Taşın suyu!
Maç öncesinde altıncılıktan çok kimlerin Kadıköy'deki son maçı olabilir diye konuşuyorduk. Herkes birkaç isim saydı. Bir çoğunun sözleşmesi bitiyordu, normal yorumlardı...
Ancak maçın teknik yeterliliği veya yetersizliği gözümüzün önüne serildikçe, devam etmesi anlamsız olanlar da kendilerini belli ettiler.
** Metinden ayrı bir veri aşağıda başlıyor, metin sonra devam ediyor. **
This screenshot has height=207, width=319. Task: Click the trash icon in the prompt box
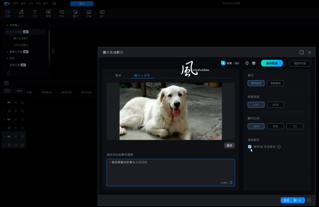[x=231, y=182]
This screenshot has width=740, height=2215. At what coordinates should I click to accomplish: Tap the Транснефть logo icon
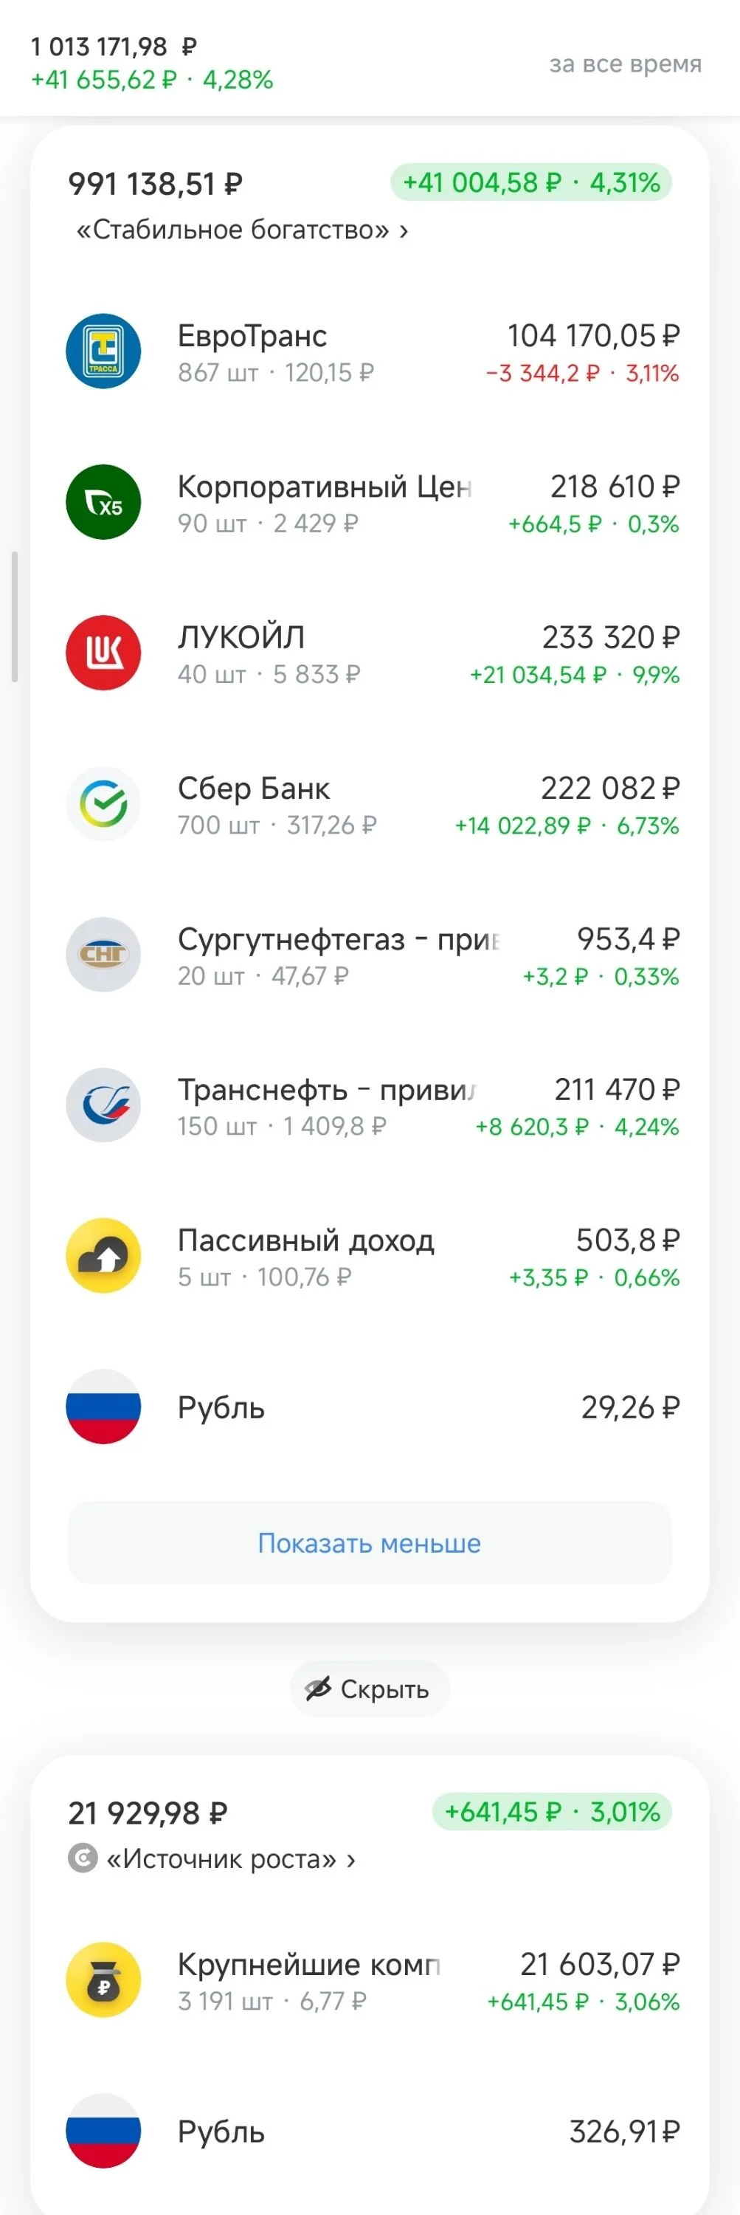point(103,1105)
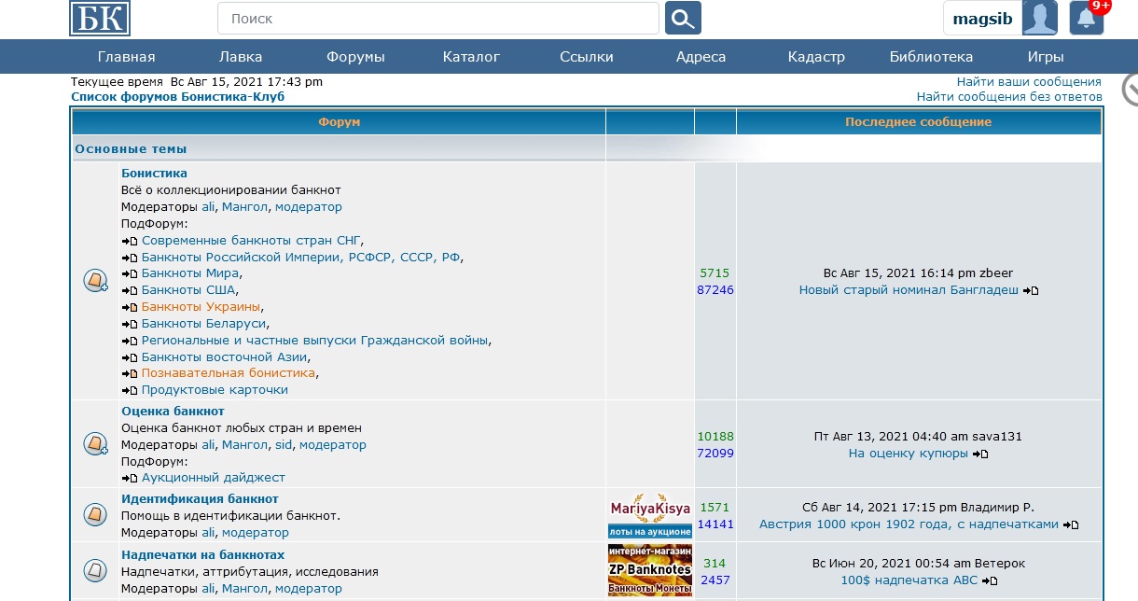Click the ZP Banknotes shop banner
The width and height of the screenshot is (1138, 601).
tap(650, 569)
Antalya'nın ilk golünde Sadık'ın aldığı pozisyon veya müdahale aklı, Mehmet Ekici'nin temposuzluğu, yeni sezonda yine aynı dertleri taşımaları demek. Transfer yasakları sürerken, bu kararları vermek de öyle kolay olmuyor. Ancak bu sıkıntıların bedeli, en önemli emekçiye; Mehmet Topal'a fatura olarak döndü. Tribündekiler toz konduramadıkları "top kırıcılara" olan öfkelerini, sezonun belki de en fedakâr oyuncusuna fatura etti. İyi veya kötü oynadığı birçok maç vardır ama kötü koştuğu tek maçı bulamazsınız Topal için. Kibir ve öfkenin hedefi olarak seçilmesi de sürpriz değil aslında. Oynayan oyuncunun protesto edildiği günlerdeyiz. Tribün raconu bile bitmiş Kadıköy'de... Yazık.
Son maçın sıkıcılığından kurtulmak adına, Bülent Korkmaz'ın klasik taktiğinden uzaklaşıp, takımını öne gönderdiği bir maç oldu.